• WHAT NEEDS TO BE DONE:
Retype the data below, every word of it, exactly.

• DATA EXCERPTS:
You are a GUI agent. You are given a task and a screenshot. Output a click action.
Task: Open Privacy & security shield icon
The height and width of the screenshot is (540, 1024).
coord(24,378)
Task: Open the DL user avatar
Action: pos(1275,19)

• OUTPUT OF THE EXERCISE:
You are a GUI agent. You are given a task and a screenshot. Output a click action.
Task: Open Privacy & security shield icon
The height and width of the screenshot is (540, 1024).
coord(24,378)
Task: Open the DL user avatar
Action: pos(1275,19)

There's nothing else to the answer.